I’ve said it a million times, but I think something is wrong with teaching as a profession.  Obviously, there’s no career that you can just walk into and be an expert.  But there are very few other professions where that’s exactly what is expected of you.  Our schools will never be able to retain talent as long as they keep chewing it up and spitting it out.  I don’t care how you incentivize it.

My hat is off to Tony Danza though.  The guy is almost 60, and I’m sure he’s got it made financially.  Yet, he volunteered for one of the toughest jobs in this country, and he does his best, with plenty of enthusiasm.  Check this show out, so far, it’s one of the best I’ve seen on TV in a while.

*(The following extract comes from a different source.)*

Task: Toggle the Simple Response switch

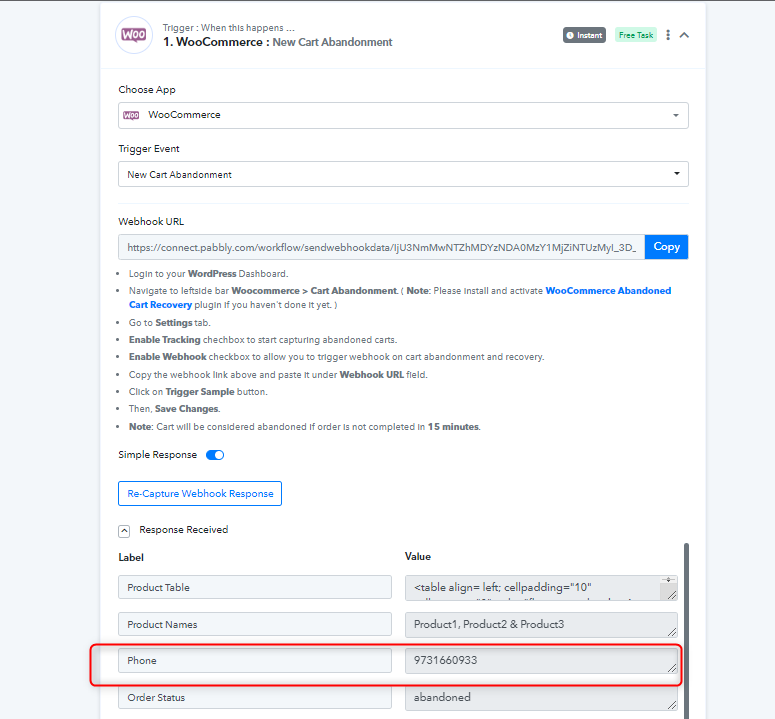Action: click(215, 455)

Some Historical Perspective

I went down to Georgia this past weekend for a family reunion that included a lot of family history.  Interestingly enough, much of it had connections to my experience teaching.  I’ve often felt that teaching must be harder now than it was in the past, because my experience was so brutal.  Well that might be true of the recent past, but there was a time not so long ago when things were far more difficult in many ways.

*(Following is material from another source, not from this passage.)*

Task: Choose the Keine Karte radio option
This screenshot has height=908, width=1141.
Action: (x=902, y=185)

As part of our tour of the historical archives of a town in Georgia that is the historical home of much of my family, we learned about the school that blacks attended in the area from the end of slavery until the end of segregation.  School for blacks was held in a one room school house and education from 1st to 7th grade was provided simultaneously by a single teacher.  The only supplies provided to the school from the county were hand-me-down books and a single chair, for the teacher’s use.  Education ended at 7th grade, at which point, kids were big enough to go pick cotton.  There was no option for high school, let alone higher education.  And yet, some of my ancestors did manage to attend historically black colleges.

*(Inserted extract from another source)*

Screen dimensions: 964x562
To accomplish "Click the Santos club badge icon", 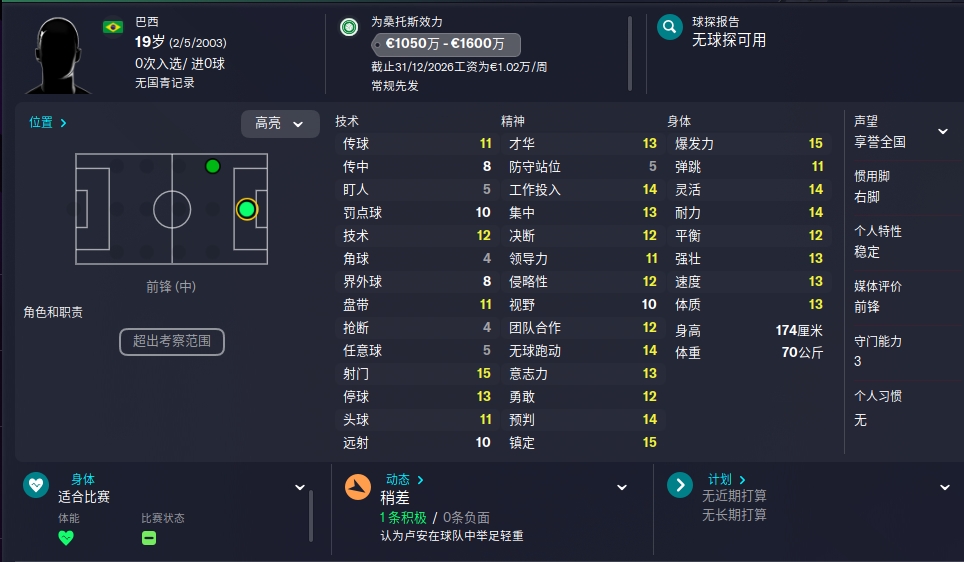I will 349,27.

While the proprietor of the archive spoke, relatives of mine nodded their heads in affirmation and mentioned their own memories.  Obviously, all of this is old news to anyone who has ever taken a class on US history, but hearing about it from people who actually lived through those times made me really think about it.  Reflecting on the fact that there are still people alive today who were educated in these completely unequal conditions, it made me think, of course we’re still struggling with the education gap, you just can’t fix the effects of systematic discrimination overnight.  We learn a lot from our teachers, but we also take in a unquantifiable amount of information from our families and our societies.  How much of a disadvantage is it to a child to be raised by parents who never had the opportunity to go to high school at all, let alone a good high school or college?  How much is that disadvantage compounded when it’s the norm for an entire community?  We’re only a few generations past segregation.

I think that what makes education so difficult today is that we are finally starting to take the challenge of educating these urban kids seriously.  It has only been within the past 10 years that No Child Left Behind forced educational standards upon every school in the country.  Until then, kids were graduating from inner city schools, but it was a lot easier to pretend that they were actually getting an equal education.  I wonder how long it will take for the country to realize that “equal” will not be achieved until “separate” is done away with.  In the meantime, I think teachers face a different sort of difficulty than they did during segregation.  Then, there were no resources, but I doubt there was much in the way of standards and scrutiny either.  Now, teachers have a lot more resources, but also the pressure of working under a magnifying glass.